The sickle cell disease is an inherited blood disorder that affects red blood

cells. People with sickle cell have red blood cells that have mostly

hemoglobin’s, Sometimes these red blood cells become sickle-shaped or crescent

shaped and have trouble going through small blood vessels. When sickle-shaped

cells block small blood vessels, less blood can get to that part of the body.

Tissue that does not get a normal blood flow eventually becomes damaged. This is

what causes the problems of sickle cell disease. As to this day there is really

no cure for sickle cell disease. Red blood cells take oxygen from the air we

breathe into our lungs to all parts of the body. Oxygen is carried in red blood

cells by a substance called hemoglobin (Hemoglobin ? is the main substance of

the red blood cell. It helps red blood cells carry oxygen from the air in our

lungs to all parts of the body). Normal red blood cells contain hemoglobin A.
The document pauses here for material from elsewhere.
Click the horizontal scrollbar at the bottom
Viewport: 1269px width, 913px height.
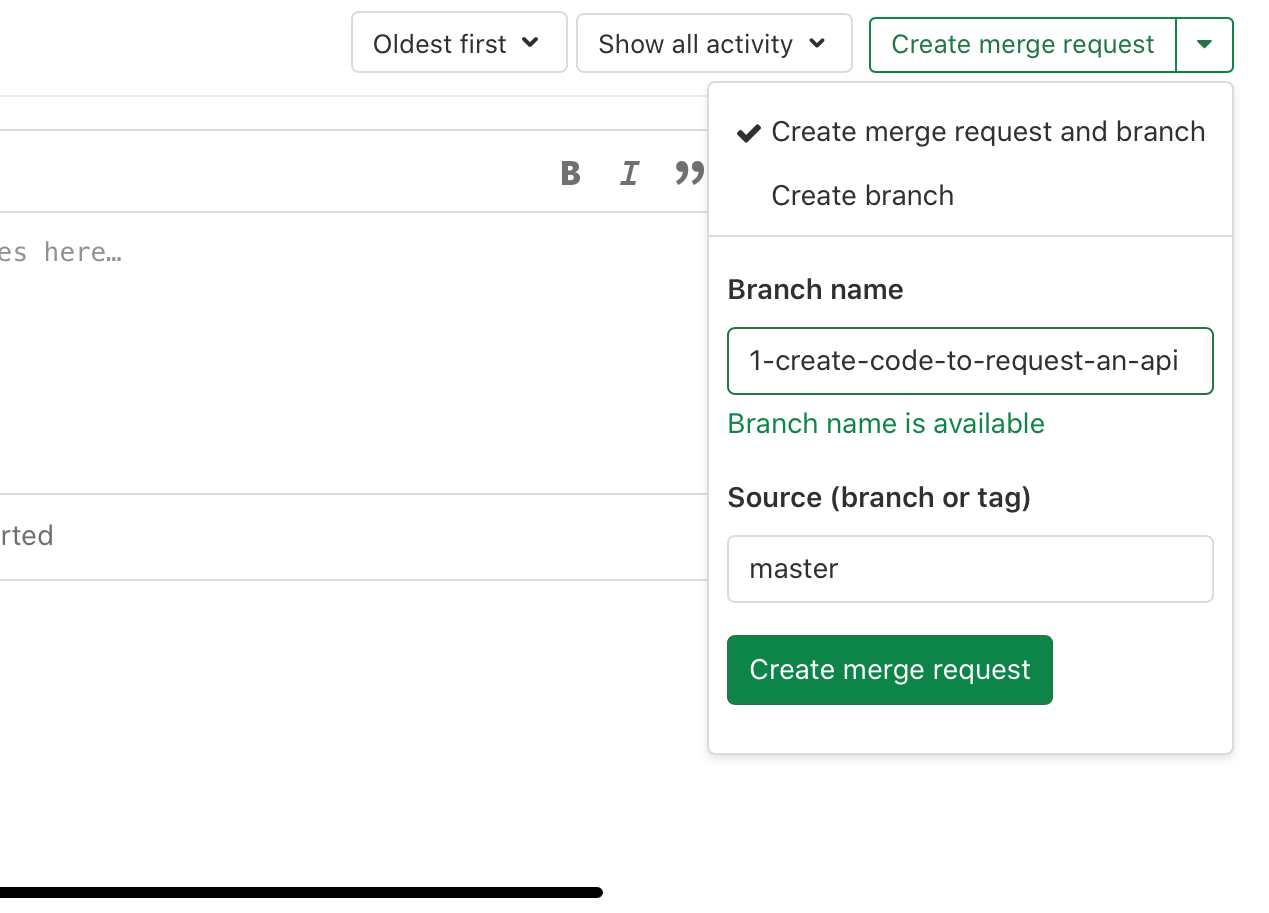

Hemoglobin S and hemoglobin C are abnormal types of hemoglobin. Oxygen is

carried in red blood cells by a substance called hemoglobin. The main hemoglobin

in normal red blood cells is hemoglobin A. Normal red blood cells are soft and

round and can squeeze through tiny blood tubes (vessels). Normally, red blood

cells live for about 120 days before new ones replace them. People with sickle

cell conditions make a different form of hemoglobin A called hemoglobin S (S

stands for sickle). Red blood cells containing mostly hemoglobin S do not live

as long as normal red blood cells (normally about 16 days). They also become

stiff, distorted in shape and have difficulty passing through the body’s small

blood vessels. When sickle-shaped cells block small blood vessels, less blood

can get to that part of the body. Tissue that does not receive a normal blood

flow eventually becomes damaged. This is what causes the complications of sickle

cell disease. There are several types of sickle cell disease. The most common

are: Sickle Cell Anemia (SS), Sickle-Hemoglobin C Disease (SC) Sickle Beta-Plus

Thalassemia and Sickle Beta-Zero Thalassemia. Sickle Cell trait (AS) is an

inherited condition in which both hemoglobin A and S are made in the red blood

cells, there are always more A than S. Sickle cell trait is not a type of sickle

cell disease. People with sickle cell trait are generally healthy. Sickle cell

conditions are inherited from parents in much the same way as blood type, hair

color and texture, eye color and other physical things. The types of hemoglobin

a person makes in the red blood cells depend upon what hemoglobin genes the

person inherits from his or her parents. Like most genes, hemoglobin genes are

inherited in two sets?one from each parent (Ex. If one parent has Sickle Cell

Anemia and the other is Normal, all of the children will have sickle cell trait.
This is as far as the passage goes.